> [Your objective] Copy every line from the records that holds the word "slide".
Start of Block
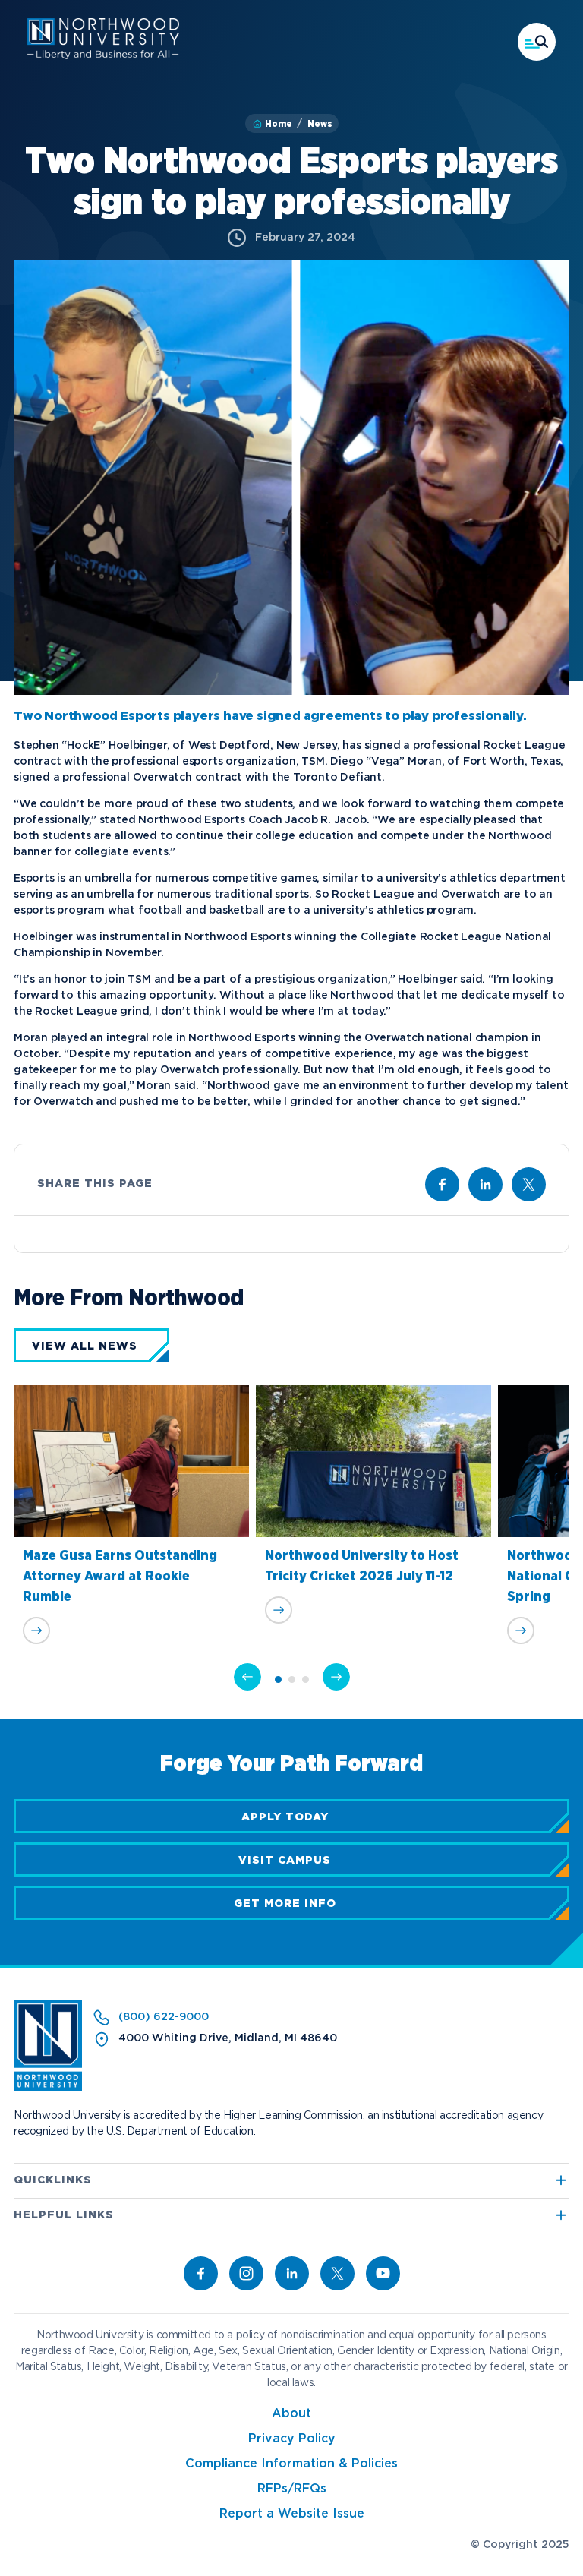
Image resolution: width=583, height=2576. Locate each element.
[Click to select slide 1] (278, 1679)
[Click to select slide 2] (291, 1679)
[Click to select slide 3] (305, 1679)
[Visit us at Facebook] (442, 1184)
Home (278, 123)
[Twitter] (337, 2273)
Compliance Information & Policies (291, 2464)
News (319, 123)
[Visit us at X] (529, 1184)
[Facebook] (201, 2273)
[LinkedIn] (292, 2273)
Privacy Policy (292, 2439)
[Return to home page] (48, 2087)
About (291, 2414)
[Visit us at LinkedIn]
End of Block
> [Result for this task]
[Click to select slide 1] (278, 1679)
[Click to select slide 2] (291, 1679)
[Click to select slide 3] (305, 1679)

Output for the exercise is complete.